### EXCERPT:
------------------------------
With caps on energy prices mandated by ISO market rules, generators successfully argued, they would be undercompensated if they could not be paid for their capacity to make up the revenue shortfall created by these energy price caps.2 The first capacity markets proposed by the eastern ISOs were a direct response to the so-called "missing money" problem posed by these very caps.

The cure proposed in PJM, ISO New England and the New York ISO, however - making their capacity auction markets mandatory - has unfortunately proved far worse than the disease. Initially touted as auxiliary markets intended to supplement long term bilateral markets, the mandatory auction markets quickly morphed into the default mechanisms for capacity procurement.

And the problems appeared almost immediately.

Stamping out "artificial price suppression" fires, with floors on seller bids

It was only a few years after the first mandatory capacity markets were put in place that merchant generators complained of a new problem with these capacity markets. They warned that net buyers - sellers who were predominantly buyers - might lowball bids in capacity markets, selling below cost to depress the auction prices "artificially." This would be a profitable strategy, the generators argued, because the net buyers could make up for sales losses with the savings they'd enjoy on their purchases of capacity at suppressed prices.

Responding to this perceived problem, in the mid-2000s, FERC approved the implementation of minimum offer price rules - or MOPRs - that would set floors on seller bids. But the bid floors had limited scope. They had applicability only to new generation. And then, only to net sellers, because only net sellers had the motive to suppress prices artificially.

In PJM and ISO New England, these bid floors also did not apply at all to sellers who self-supplied their capacity needs (mostly municipal utilities, rural electric cooperative and other vertically-integrated utilities). Nor did the bid floors apply to sellers acting under state procurement programs.

The latter exemption, FERC found, was: "... reasonable because it enables states to meet their responsibilities to ensure local reliability."

Which seller bids should be subject to bid floors? Should any? Does FERC have a consistent rationale?

The ink had hardly dried on the new bid floor rules when, a few years later, the merchant generators complained that capacity prices were still being depressed. This time the alleged culprits were self-supplying utilities and state commissions that had established capacity procurement programs to acquire capacity under long-term contracts. Removing MOPR exemptions for self-suppliers' capacity, or capacity procured under state programs, they said, would fix this problem.

Far from fixing this problem (or even establishing that one exists), FERC has spent the last several years defending a hodge-podge of orders that: remove MOPR exemptions in some RTOs but not others, restore previous exemptions and add new ones. All this with no unifying rationale or consistent application across RTOs.

Take for example, FERC's varying positions on the role of intent in approving bid floors. Ignoring its earlier statements that MOPRs were needed to tackle the problem of net buyers who "might have an incentive to depress market clearing prices," in 2011, FERC removed the state and self-supply exemptions in New England. Bids below cost, FERC now reasoned, would have the same price-suppressing effect irrespective of the intent of the seller.

But within the same month FERC issued its ISO New England order, it reverted to an intent-based rationale for removing the state and self-supply exemptions from the PJM MOPR. A MOPR that covered all sellers of new capacity, not only net buyers, it said, "addresses the concern that some market buyers may have an incentive to depress market clearing prices by offering supply at less than a competitive level."
------------------------------
### WHAT THIS EXERCISE ASKS:
1 > From the capacity market passage, write out the portion that begins at the words "With caps on" and ends after the words "appeared almost immediately.".
2 > Translate this sentence from the capacity market passage into French: "Nor did the bid floors apply to sellers acting under state procurement programs."
3 > Give the next part of the capacity market passage, starting after its final sentence.

### PROVIDED MATERIAL:
------------------------------
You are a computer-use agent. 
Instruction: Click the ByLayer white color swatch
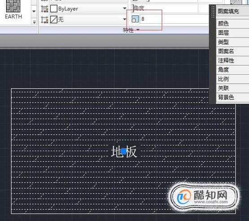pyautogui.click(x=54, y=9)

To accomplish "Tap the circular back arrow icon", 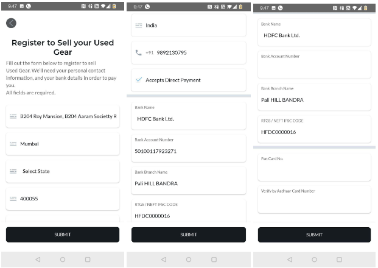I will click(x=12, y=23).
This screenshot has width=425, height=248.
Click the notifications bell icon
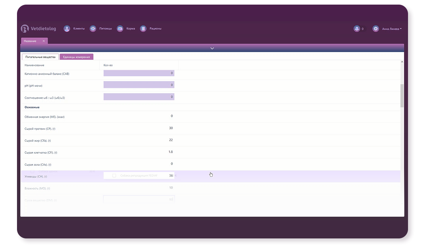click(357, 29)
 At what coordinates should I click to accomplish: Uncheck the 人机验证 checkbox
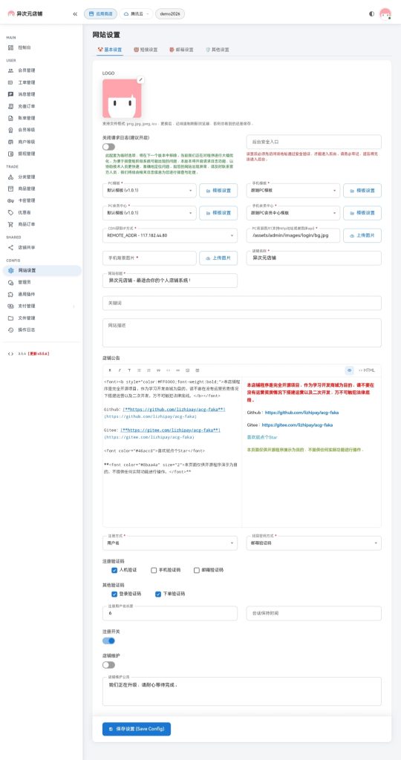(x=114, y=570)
------------------------------
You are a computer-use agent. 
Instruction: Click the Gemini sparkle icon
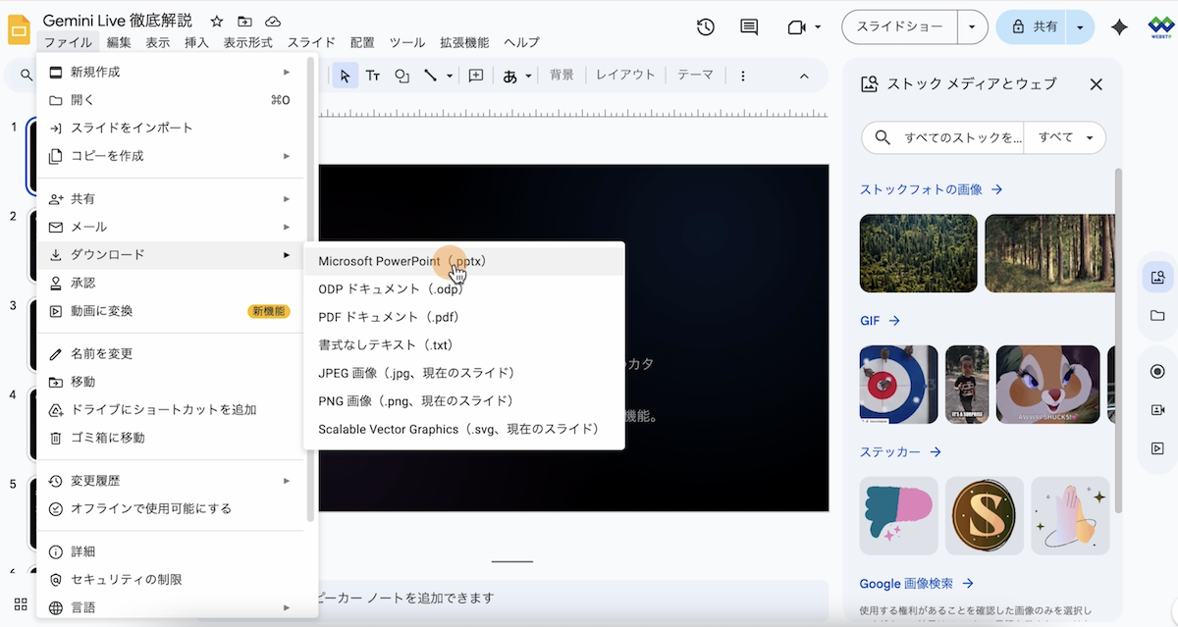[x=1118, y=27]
------------------------------
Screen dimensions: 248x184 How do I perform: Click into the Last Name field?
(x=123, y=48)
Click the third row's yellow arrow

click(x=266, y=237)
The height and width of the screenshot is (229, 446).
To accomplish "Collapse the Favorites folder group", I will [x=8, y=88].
------------------------------
### ANSWERS TO THE TASKS:
1 >
With caps on energy prices mandated by ISO market rules, generators successfully argued, they would be undercompensated if they could not be paid for their capacity to make up the revenue shortfall created by these energy price caps.2 The first capacity markets proposed by the eastern ISOs were a direct response to the so-called "missing money" problem posed by these very caps.

The cure proposed in PJM, ISO New England and the New York ISO, however - making their capacity auction markets mandatory - has unfortunately proved far worse than the disease. Initially touted as auxiliary markets intended to supplement long term bilateral markets, the mandatory auction markets quickly morphed into the default mechanisms for capacity procurement.

And the problems appeared almost immediately.

2 > Les planchers d'offre ne s'appliquaient pas non plus aux vendeurs agissant dans le cadre de programmes d'approvisionnement des États.

3 >
Yet, staying with its intent-based theme, FERC retained exemptions for bids of nuclear units, hydroelectric facilities, integrated gasification combined cycle facilities, and upgrades or additions to existing capacity resources. Bids from these types of facilities, it reasoned, were conclusively presumed to be economic in PJM because they have no incentive to depress auction prices.

Sellers of renewable generation in PJM, it said, were likewise exempt because they also presumably have no reason to bid below cost. "Wind and solar resources," FERC has reasoned, "are a poor choice if a developer's primary purpose is to suppress capacity market prices."

A couple of years later, FERC was again asserting that intent should be irrelevant to defining the scope of bid floor rules. But it nonetheless began carving out (or restoring) a broad range of exemptions, based entirely on the rationale that the exempted entities lack the intent or ability to suppress prices artificially.

While simultaneously rejecting the relevance of intent, it incongruously intoned "that buyer-side market power mitigation rules are intended to address market power exhibited by certain entities seeking to lower capacity market prices." Thus, for example, in 2013, FERC approved a PJM MOPR exemption for both competitive entry and self-supply resources.

The competitive entry exemption FERC approved applies to resources operating without any support from a utility customer charge. The self-supply resource exemption applies to resources that have long-standing business models (public power, cooperative and vertically integrated utilities) that are not net buyers, or that would not likely have the incentive or ability to profit from making below cost sales.

But even in granting exemptions based on the seller's assumed lack of intent to suppress prices, FERC's policies have been scattershot. The self-supply exemptions it has approved in PJM, for example, did not become available in New York until 2015.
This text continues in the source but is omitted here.